Eles vão em pontos-chave, como a história das multas aos caminhões com doações. Que o SBT tratou de espalhar. Era discurso reiterado que o Estado sob o PT mantinha “indústria de multas”. Essa ideia de um Estado neoliberal ao extremo está presente nessas fakes. Tudo gira em torno do funcionamento institucional.

Os bolsonaristas também parecem interessados em detonar o Exército, numa espécie de vingança contra a falta de ação dos militares para apoiar com tropas o golpe de 8 de janeiro.

Seu alvo principal, no entanto, é o governo Lula. Na lista das fake news mais populares até agora está a de que Lula proibiu a entrega de donativos aos atingidos pelas enchentes até sua chegada ao Rio Grande do Sul.

 

Ajuda da mídia comercial

A Folha de S. Paulo também contribuiu com o bolsonarismo, ao disseminar em título a meia verdade de que o governo Lula teria descartado a ajuda do Uruguai nos resgates.

Na verdade, o Comando Conjunto Ativado para a Operação Taquari 2, organizado pelas Forças Armadas, informou ao Uruguai que já dispunha de barcos, drones e aeronaves adequados para fazer os resgates.

Um helicóptero do Ministério da Defesa do Uruguai, no entanto, foi autorizado a operar no Brasil para fazer salvamentos.
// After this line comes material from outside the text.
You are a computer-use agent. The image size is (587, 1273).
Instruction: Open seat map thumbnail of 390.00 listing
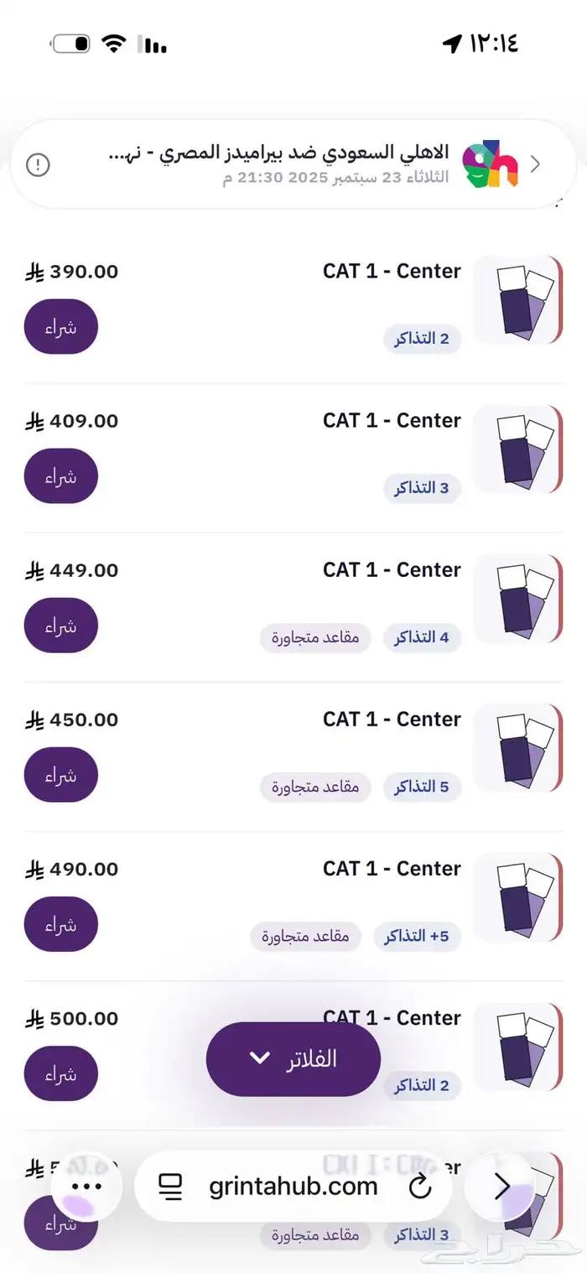point(517,300)
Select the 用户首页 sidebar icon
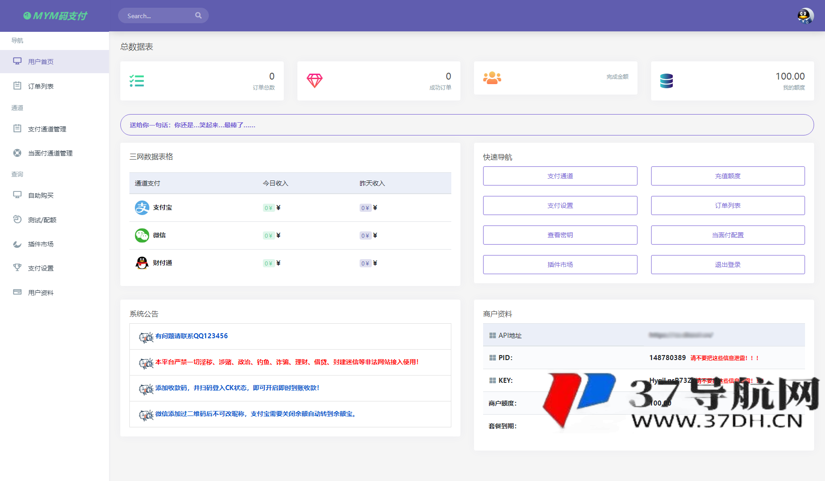 point(17,61)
A Folha de S. Paulo cravou que o governo Lula rejeitou oferta de ajuda do Uruguai, manchete rapidamente capturada por órgãos bolsonaristas como a Gazeta do Povo, do Paraná, e amplamente disseminada.

Curiosamente, a Folha não escolheu escrever: “Militares brasileiros rejeitam oferta do Uruguai”, mas sim governo Lula.   Meias verdades com endosso da mídia comercial tem um potencial muito maior de disseminação, afirma Eliara Santana:

O ataque calculado, sistematizado e sistemático à funcionalidade do Estado, às instituições — isso é desestabilizador e não aleatório, pelo contrário. É um modus operandi para solapar o estado democrático de direito. A rapidez na construção de narrativas e a costura fina delas. Não são boatos loucos, estapafúrdios, é relato de desinformação, mentira, construído e bem construído. Ou seja, o ecossistema [bolsonarista] sobrevive.

Além disso, as fake news suscitam um debate que serve como cortina de fumaça para impedir as discussões relevantes sobre a tragédia, como a crise climática e o impacto da especulação imobiliária e do agronegócio nela.

A mesma cortina de fumaça encobre a inação de deputados e senadores bolsonaristas, que nada fizeram sobre as repetidas tragédias ambientais no estado.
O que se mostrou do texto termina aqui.